He does so with an apparent straight face, even though in a similar case at Duke, 88 professors signed a statement hoping that the innocent boys would fry. The DA tried to prosecute even though he knew the story was garbage.
Something must be different between the Hofstra case and the Duke case to cause these two different reactions. I wonder what it is..hmmmm....."
And, your point is? The prosecutors' actions aren't exactly on point when it comes to "demonisation." The Right and some mainstream media outlets were specifically mentioned in my post in regard to the main question as to whether the story was appropriately covered by Broadsheet.
As for the professors at Duke? Again, your point? At Hofstra, it was pretty much "believe the victim; nail the [alleged] perps," just as it was at Duke.
If you want to make some sort of comparison between the two cases--I've yet to read, in American history, recent or otherwise--of cases where guys fitting the approximate demographic profile of the Duke accused being lynched or suffering a similar dire circumstance, in the assumed circumstance surrounding this case; any observer of objective reality would readily admit that there've been too many cases of the same fate not being avoided by those fitting the phenotype of their Hofstra counterparts. Once again, it's all about context when making the decision whether and how to cover a story.
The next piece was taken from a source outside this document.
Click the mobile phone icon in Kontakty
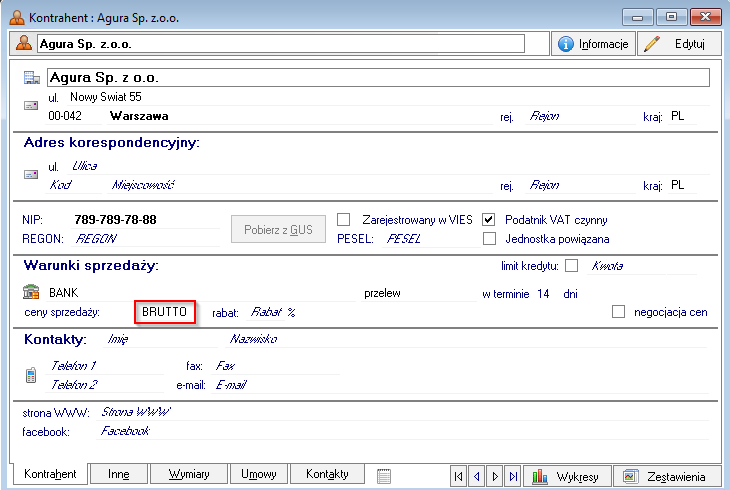The height and width of the screenshot is (490, 730). click(x=31, y=375)
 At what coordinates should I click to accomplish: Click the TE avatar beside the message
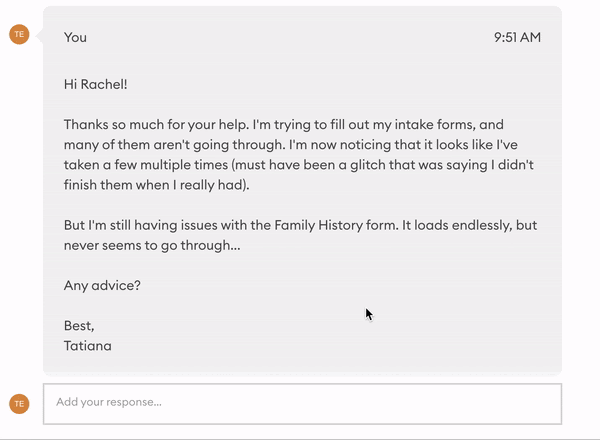pyautogui.click(x=19, y=34)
I love the typical "But, what about..." arguments emanating from some quarters of the socio-political spectrum. It's predictable--and rather desperate.
MWise:"It doesn't sound like racism or misogyny to me. It looks to be pretty clear cut. The Hofstra student made a false accusation of rape. It was investigated and she admitted to lying. The legal system worked as it should have here. Now all that is left is to charge her with a false claim."
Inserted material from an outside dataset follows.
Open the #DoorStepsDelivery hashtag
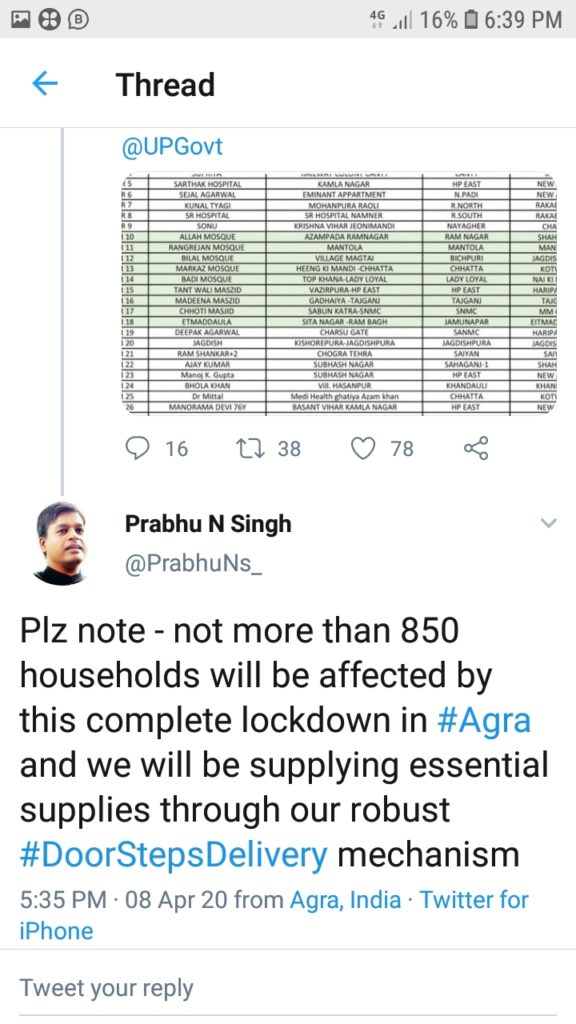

You can't ignore it, MWise: Given the tragic socio-political history of this country, and the current antics of the modern-day GOP, to gloss over this story, and its possible ramifications, with a "that's all there is to it, now let's move along folks" take on it would be, well, criminal.
If the alleged victim was a white woman, and given the rush to demonise the four men of colour not only by the Right but by some corners of the mainstream media, this story begs to be looked at through an historical lens, with context and perspective. A substantial portion of that famous lynching exhibition of a few years back was the product of allegations, far too many of them false, by white women and men levelled at black men for alleged sexual transgressions. That black woman writer at Ohio State witnessed-and, apparently marked by it still, today--a relatively innocuous outcome of a similar lie--good thing that incident was north of the Mason-Dixon, at a time and place where things were [at last] beginning to change.
mattwa:"...Because if he didn't, maybe the story would be about how the President really was lying. Maybe it would be about how he promised to negotiate lower drug prices in his speech when he already negotiated that possibility away. Or maybe it would be about how this plan actually helps private insurers, which means it hurts us...."
Whether Obama "really [is] lying" about those issues or not, that isn't the point, Mattwa...Wilson violated civility and long-standing rules of Congress by calling Obama a liar regarding a particular part of health care not applying to illegal immigrants. Something that has no basis in any sane observer's reality. And something I've never seen, in a Presidential major address, in all my years of observing the national political landscape.
The question many of us have is why, from day one, has this President faced a level of vitriol unprecedented--and that includes the GOP's equally diversionary and shameful treatment of Clinton, who, after all, didn't have his very legitimacy as an American citizen questioned--in the annals of modern American political history?
Rockstar8989: "Nothing like a little Bush-Bash to take our eye off the current Comander in Chief. How is he doing, Salonista's?"
He'd be doing even better if he hadn't had a particular predecessor making a shambles of the White House and this Republic.